After running in the Olympics in Germany in 1936, he was poised to really make his mark in the 1940 Olympics. WWII began just months before them and they were cancelled. Louis joined the military and became a bombardier. After training, he was sent to the Pacific and it was there that the remainder of his military career was spent. One fateful day, the crew he was with were sent to look for a downed plane. Their own plane went down and they crashed in the Pacific Ocean.
Louis and two others were the only survivors. After drifting on a raft for weeks, they were picked up by the Japanese. This is the point where the unbelievable part of the story begins. Sent to camp after camp, Louis and Phil, the final two survivors spent the remainder of the war in POW camps. Louis was never registered with the Red Cross and so was presumed dead. What they survived in the camps is just about unspeakable. It is truly a testament to Louis’ fortitude, strength of character, attitude, and stone-cold will that he came out of the camp alive. That any of them did but Louis was a target – a target of rage.

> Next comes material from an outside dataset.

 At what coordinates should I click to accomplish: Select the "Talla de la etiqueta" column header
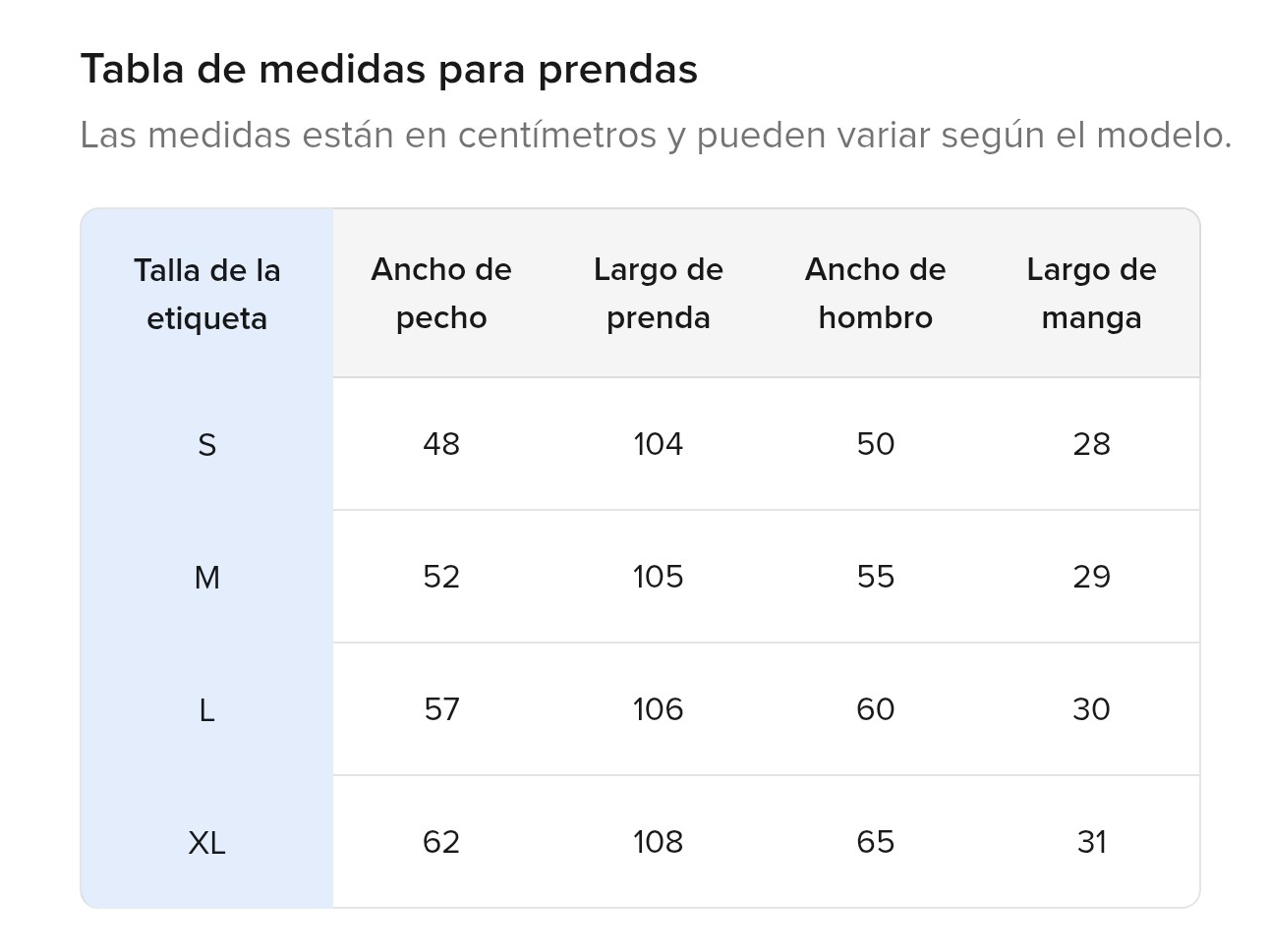tap(207, 294)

When he came out of the POW camp at the end of the war, he was a very different man. After marrying, he fell into the power of the nightmares, flashbacks, and other trauma that afflicted him. He didn’t know how to fight it and it consumed him. His wife did much to stick by him, help him, and eventually, drug him to tent revival held by Billy Graham. He was touched by the message. He heard God’s love and was changed. His life was given back to him and he grabbed it with two hands, as he had done everything else in his life.
From then on, he worked to help and bless others. He created camps to help struggling boys find their way. He gave speeches about what he had endured during the war. He traveled far and wide to talk to those who wanted to hear him. He was never able to regain enough strength and overcome his injuries from the POW camp and become a strong runner again but his life touched so many more. He was used by God for a force of good and encouragement.
What a story!
These questions are from the back of the book:
Is Louie a hero? How do you define heroism?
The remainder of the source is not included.